Regression to the Mean: Definition, Examples

Probability and Statistics > Basic Statistics > Regression to the Mean

Regression to the mean is all about how data evens out. It basically states that if a variable is extreme the first time you measure it, it will be closer to the average the next time you measure it. In technical terms, it describes how a random variable that is outside the norm eventually tends to return to the norm. For example, your odds of winning on a slot machine stay the same. You might hit a “winning streak” which is, technically speaking, a set of random variables outside the norm. But play the machine long enough, and the random variables will regress to the mean (i.e. “return to normal”) and you’ll end up losing!

Real Life Example

The Sports Illustrated jinx is an excellent example of regression to the mean. The jinx states that whoever appears on the cover of SI is going to have a poor following year (or years). But the “jinx” is actually regression towards the mean. Most players have good games, and they have bad games. A winning streak is usually just that: a lucky streak. And it leads to being on the cover of SI. But it’s statistically likely to be followed by a fall back to average performance.

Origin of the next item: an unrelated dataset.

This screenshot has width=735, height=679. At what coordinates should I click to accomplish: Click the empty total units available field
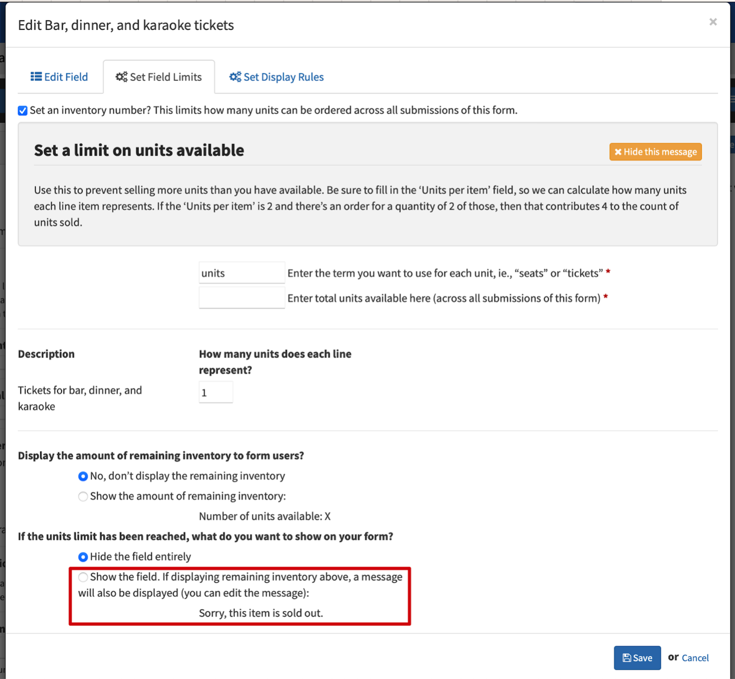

Why Does Regression to the Mean Happen?

Regression to the mean usually happens because of sampling error. A good sampling technique is to randomly sample from the population. If you don’t (i.e. if you asymmetrically sample), then your results may be abnormally high or low for the average and therefore would regress back to the mean. Regression to the mean can also happen because you take a very small, unrepresentative sample (say, the highest 1 percent of the population or the lowest ten percent).

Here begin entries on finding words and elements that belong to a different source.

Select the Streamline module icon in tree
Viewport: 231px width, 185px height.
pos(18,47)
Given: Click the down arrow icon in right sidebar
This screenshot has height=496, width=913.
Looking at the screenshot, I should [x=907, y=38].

Formula for the Percent of Regression to the Mean

You can use the following formula to find the percent for any set of data:

Percent of Regression to the Mean = 100(1-r)

where r is the correlation coefficient.

Why 1-r?
Note: In order to understand this discussion you should be very familiar with r, the correlation coefficient.

The percent of regression to the mean takes into account the correlation between the variables. Take two extremes:
If r=1 (i.e. perfect correlation), then 1-1 = 0 and the regression to the mean is zero. In other words, if your data has perfect correlation, it will never regress to the mean.
With an r of zero, there is 100 percent regression to the mean. In other words, data with an r of zero will always regress to the mean.